*** Begin section ***
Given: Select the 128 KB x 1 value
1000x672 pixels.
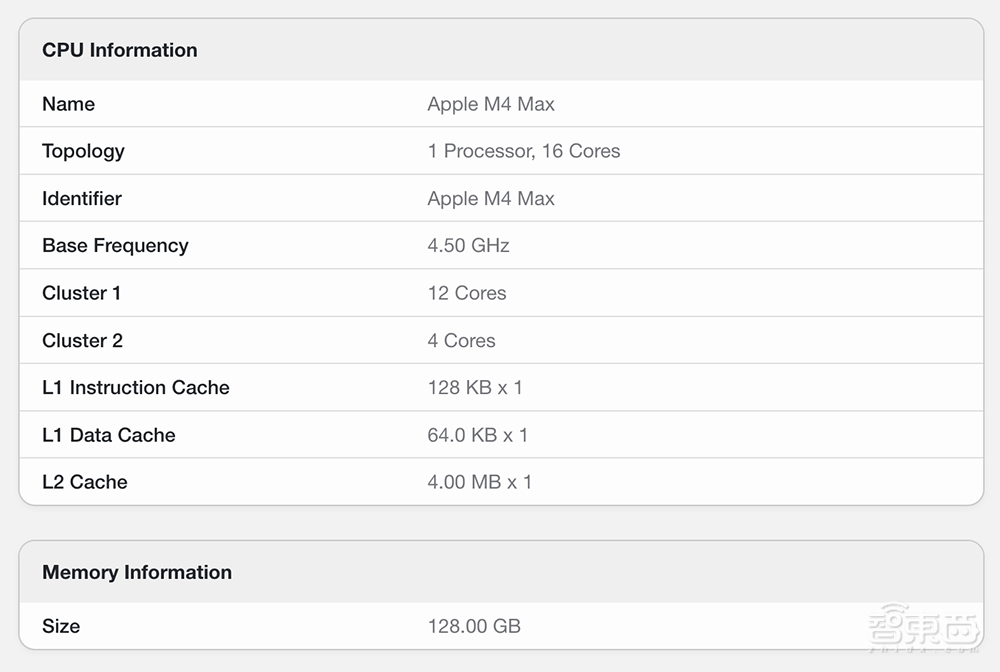Looking at the screenshot, I should point(474,387).
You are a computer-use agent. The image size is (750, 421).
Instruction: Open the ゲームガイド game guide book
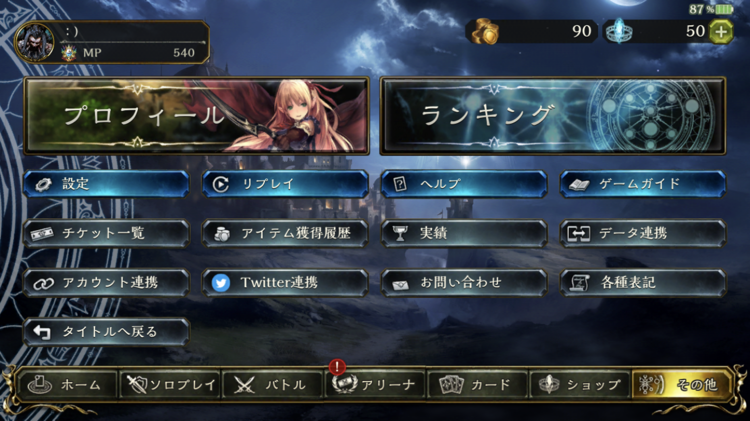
*** End section ***
**EXERCISE PROMPT:** Copy the listing exactly. No images belong in the copy.

**EXERCISE ANSWER:**
Given: Select the 128 KB x 1 value
1000x672 pixels.
Looking at the screenshot, I should point(474,387).
You are a computer-use agent. The image size is (750, 421).
Instruction: Open the ゲームガイド game guide book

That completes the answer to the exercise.